Question

Let a, b, c be positive real numbers. The following system of equations in x, y, z:-

$\frac{x^2}{a^2}+\frac{y^2}{b^2}+\frac{z^2}{c^2}=1, \frac{x^2}{a^2}-\frac{y^2}{b^2}+\frac{z^2}{c^2}=1$

has:-

• A. no solution
• B. unique solution
• C. infinitely many solutions
• D. finitely many solutions

Answer 1

Answer: (C)

infinitely many solutions

Answer 2

The given system of equations is:

1. $\frac{x^2}{a^2}+\frac{y^2}{b^2}+\frac{z^2}{c^2}=1$
2. $\frac{x^2}{a^2}-\frac{y^2}{b^2}+\frac{z^2}{c^2}=1$

Subtract equation (2) from equation (1):

$$\left(\frac{x^2}{a^2}+\frac{y^2}{b^2}+\frac{z^2}{c^2}\right) - \left(\frac{x^2}{a^2}-\frac{y^2}{b^2}+\frac{z^2}{c^2}\right) = 1 - 1$$ $$\frac{x^2}{a^2}+\frac{y^2}{b^2}+\frac{z^2}{c^2} - \frac{x^2}{a^2}+\frac{y^2}{b^2}-\frac{z^2}{c^2} = 0$$ $$2\frac{y^2}{b^2} = 0$$

Since $b$ is a positive real number, $b^2 \ne 0$. Therefore, we must have:

$$y^2 = 0 \implies y = 0$$

Now, substitute $y=0$ back into equation (1):

$$\frac{x^2}{a^2}+\frac{0^2}{b^2}+\frac{z^2}{c^2}=1$$ $$\frac{x^2}{a^2}+\frac{z^2}{c^2}=1$$

This is the equation of an ellipse in the xz-plane.
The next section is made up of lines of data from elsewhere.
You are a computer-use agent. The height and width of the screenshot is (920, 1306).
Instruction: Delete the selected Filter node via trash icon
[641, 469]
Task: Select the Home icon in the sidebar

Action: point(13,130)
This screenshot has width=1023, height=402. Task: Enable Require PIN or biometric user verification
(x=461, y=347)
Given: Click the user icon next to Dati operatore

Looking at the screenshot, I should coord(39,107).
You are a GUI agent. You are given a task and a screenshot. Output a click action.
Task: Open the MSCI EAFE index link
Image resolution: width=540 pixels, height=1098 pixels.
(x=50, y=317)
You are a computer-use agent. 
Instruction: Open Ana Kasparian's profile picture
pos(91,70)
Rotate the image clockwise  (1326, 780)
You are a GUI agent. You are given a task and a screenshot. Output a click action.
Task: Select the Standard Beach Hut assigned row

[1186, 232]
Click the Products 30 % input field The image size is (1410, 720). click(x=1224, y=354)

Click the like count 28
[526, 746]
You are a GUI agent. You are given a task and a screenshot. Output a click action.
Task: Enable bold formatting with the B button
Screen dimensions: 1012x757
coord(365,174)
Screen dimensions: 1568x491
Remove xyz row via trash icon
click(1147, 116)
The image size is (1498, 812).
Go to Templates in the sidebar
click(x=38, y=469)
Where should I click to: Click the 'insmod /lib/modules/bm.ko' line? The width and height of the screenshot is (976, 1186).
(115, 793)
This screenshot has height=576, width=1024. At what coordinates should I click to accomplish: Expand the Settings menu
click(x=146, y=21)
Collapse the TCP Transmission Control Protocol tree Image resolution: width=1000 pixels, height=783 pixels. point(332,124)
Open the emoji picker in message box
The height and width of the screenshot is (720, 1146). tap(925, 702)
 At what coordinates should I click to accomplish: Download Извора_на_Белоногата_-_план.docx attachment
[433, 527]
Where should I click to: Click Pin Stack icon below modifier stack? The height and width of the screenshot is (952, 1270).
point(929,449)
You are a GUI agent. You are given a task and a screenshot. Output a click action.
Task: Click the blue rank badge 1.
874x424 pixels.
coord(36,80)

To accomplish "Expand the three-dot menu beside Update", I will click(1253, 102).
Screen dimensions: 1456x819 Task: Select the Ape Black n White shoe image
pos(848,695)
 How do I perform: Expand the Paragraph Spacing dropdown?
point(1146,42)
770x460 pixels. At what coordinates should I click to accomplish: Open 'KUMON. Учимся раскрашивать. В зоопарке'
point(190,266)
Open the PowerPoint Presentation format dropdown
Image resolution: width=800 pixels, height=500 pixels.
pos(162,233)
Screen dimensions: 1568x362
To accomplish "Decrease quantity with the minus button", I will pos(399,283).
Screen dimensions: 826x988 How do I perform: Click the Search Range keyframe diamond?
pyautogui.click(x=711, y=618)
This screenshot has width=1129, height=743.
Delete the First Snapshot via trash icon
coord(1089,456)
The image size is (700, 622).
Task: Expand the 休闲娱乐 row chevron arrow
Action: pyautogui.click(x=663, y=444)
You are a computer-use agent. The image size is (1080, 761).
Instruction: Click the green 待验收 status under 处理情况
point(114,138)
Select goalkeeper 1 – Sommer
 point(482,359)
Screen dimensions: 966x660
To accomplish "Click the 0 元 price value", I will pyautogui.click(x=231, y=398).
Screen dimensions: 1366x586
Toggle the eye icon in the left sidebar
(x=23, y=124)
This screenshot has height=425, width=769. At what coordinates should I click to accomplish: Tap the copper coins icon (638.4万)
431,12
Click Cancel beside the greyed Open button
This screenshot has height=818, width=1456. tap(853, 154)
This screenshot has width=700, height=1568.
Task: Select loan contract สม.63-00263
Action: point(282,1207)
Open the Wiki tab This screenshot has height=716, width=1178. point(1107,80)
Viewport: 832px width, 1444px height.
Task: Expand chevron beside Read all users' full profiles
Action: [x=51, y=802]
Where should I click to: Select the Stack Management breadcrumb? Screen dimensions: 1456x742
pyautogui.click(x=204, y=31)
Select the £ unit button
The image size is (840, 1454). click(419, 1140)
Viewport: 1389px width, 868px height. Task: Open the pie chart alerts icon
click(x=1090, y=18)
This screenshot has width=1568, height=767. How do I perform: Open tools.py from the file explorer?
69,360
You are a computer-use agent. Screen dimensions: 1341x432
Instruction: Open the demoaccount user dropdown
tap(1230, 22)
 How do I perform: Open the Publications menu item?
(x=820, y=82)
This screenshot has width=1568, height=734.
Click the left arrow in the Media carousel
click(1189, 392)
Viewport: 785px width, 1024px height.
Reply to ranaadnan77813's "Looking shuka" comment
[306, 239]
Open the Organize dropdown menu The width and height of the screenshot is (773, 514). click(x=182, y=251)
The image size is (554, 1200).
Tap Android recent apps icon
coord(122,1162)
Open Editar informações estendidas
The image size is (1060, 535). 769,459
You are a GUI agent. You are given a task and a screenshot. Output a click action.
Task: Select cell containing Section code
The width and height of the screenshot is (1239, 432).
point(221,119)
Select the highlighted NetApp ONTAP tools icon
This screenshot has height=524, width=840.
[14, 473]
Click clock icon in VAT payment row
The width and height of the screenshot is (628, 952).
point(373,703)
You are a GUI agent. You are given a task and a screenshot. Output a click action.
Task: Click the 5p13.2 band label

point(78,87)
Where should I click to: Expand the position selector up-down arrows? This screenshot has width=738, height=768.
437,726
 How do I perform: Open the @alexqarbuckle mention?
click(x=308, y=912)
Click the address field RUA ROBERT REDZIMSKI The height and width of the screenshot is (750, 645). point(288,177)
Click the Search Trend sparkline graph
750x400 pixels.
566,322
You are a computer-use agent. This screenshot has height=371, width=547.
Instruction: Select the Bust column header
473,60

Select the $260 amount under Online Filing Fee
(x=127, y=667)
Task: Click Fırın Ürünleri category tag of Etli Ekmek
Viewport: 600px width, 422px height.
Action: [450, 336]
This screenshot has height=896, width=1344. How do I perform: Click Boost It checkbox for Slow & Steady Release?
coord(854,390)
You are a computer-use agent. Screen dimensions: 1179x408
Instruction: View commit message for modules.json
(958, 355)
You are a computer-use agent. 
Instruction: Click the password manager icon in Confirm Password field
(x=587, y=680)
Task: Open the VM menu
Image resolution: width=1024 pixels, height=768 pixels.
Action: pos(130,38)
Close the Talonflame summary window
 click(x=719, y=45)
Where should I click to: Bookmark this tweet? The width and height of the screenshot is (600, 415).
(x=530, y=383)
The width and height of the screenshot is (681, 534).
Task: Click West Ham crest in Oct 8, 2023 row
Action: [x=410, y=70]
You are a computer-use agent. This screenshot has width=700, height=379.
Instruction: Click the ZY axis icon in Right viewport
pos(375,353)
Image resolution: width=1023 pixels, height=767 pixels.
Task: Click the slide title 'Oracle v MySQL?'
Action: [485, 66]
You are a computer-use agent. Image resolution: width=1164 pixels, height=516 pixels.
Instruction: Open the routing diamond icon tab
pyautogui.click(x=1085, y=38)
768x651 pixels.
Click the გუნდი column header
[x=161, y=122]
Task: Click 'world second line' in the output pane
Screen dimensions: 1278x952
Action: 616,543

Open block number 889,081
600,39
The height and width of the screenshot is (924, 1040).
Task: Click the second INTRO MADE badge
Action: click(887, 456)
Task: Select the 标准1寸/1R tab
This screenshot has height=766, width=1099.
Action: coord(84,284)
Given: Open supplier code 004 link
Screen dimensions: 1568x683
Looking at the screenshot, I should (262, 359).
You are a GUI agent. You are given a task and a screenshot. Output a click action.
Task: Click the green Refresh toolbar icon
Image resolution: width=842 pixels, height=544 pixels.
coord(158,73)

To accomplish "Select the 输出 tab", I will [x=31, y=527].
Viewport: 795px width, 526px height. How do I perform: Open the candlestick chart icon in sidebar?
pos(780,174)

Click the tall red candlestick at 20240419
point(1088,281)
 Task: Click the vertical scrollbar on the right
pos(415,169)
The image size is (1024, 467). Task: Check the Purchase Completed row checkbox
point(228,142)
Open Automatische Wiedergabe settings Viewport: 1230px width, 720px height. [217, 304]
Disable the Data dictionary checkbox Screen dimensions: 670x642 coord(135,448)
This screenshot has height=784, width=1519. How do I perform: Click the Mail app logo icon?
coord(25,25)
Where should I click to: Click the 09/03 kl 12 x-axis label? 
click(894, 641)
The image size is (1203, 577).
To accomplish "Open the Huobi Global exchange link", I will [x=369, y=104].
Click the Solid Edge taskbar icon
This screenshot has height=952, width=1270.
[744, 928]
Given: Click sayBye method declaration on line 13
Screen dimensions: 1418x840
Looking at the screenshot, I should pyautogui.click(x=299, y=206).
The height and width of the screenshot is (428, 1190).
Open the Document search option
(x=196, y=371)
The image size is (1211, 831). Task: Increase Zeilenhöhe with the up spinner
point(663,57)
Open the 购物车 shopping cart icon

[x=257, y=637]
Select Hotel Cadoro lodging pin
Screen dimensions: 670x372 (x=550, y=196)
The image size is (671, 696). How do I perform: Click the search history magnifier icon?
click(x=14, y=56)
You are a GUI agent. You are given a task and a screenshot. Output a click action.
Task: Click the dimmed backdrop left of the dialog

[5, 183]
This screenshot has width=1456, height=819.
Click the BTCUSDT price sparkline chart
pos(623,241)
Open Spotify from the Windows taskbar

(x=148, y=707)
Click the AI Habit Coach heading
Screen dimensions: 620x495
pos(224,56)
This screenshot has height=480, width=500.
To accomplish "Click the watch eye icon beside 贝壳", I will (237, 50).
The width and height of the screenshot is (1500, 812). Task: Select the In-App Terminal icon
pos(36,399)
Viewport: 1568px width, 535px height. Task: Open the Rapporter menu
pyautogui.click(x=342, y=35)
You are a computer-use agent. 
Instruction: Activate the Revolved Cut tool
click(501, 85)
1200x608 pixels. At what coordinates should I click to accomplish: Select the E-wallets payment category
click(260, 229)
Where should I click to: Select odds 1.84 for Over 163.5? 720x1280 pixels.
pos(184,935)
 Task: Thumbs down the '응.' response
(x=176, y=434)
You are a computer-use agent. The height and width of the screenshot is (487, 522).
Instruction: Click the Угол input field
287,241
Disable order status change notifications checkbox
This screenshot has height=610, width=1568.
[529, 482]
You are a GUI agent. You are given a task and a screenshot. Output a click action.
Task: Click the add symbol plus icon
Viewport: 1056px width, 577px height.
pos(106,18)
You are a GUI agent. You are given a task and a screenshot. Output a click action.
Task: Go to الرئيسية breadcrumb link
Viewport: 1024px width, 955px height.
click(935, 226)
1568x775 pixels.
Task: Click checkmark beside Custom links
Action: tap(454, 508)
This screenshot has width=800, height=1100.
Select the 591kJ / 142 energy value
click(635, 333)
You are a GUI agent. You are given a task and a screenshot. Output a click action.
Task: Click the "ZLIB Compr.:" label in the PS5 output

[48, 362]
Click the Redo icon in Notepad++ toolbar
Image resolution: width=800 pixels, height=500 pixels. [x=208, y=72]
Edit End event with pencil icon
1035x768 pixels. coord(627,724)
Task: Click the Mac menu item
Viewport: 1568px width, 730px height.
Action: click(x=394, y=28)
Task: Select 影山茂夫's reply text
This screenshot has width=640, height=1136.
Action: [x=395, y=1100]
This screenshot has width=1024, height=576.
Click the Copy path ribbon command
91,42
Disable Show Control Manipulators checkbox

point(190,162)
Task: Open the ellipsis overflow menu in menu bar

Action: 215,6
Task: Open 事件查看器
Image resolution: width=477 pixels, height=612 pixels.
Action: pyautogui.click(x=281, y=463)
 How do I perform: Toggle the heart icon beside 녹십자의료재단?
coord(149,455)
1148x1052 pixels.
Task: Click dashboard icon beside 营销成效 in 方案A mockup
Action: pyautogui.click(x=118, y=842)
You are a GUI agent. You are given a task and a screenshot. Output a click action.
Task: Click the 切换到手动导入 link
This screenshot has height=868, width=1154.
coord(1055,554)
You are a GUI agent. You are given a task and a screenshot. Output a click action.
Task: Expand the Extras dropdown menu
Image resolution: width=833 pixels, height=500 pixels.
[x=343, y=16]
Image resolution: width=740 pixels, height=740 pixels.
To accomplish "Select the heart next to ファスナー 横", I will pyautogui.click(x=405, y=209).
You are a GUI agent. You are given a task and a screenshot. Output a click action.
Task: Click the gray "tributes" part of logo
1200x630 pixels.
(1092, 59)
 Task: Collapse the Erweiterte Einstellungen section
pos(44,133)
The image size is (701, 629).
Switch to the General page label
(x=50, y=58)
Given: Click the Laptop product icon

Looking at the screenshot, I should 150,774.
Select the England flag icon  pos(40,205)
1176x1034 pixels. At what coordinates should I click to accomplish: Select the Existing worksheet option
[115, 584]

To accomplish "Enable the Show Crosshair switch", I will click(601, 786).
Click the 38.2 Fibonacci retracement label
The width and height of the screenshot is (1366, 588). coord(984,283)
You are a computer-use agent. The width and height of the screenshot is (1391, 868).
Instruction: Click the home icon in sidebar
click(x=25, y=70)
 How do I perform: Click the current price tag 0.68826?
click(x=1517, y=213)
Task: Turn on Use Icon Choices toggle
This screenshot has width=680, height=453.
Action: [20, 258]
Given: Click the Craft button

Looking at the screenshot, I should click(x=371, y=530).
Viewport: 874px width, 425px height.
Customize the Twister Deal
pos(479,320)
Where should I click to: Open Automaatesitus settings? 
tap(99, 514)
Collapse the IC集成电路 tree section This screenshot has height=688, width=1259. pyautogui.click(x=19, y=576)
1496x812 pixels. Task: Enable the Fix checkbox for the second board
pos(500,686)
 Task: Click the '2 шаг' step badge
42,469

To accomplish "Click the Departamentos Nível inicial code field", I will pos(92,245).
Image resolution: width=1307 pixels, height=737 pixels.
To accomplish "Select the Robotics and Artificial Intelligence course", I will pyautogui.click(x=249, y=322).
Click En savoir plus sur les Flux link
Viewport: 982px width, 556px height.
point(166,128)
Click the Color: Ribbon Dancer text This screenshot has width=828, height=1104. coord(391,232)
Since $a$ and $c$ are positive real numbers, this ellipse is a well-defined curve. An ellipse contains infinitely many points. For every point $(x, z)$ on this ellipse, the triplet $(x, 0, z)$ is a solution to the given system of equations.

Since there are infinitely many points on an ellipse, the system has infinitely many solutions.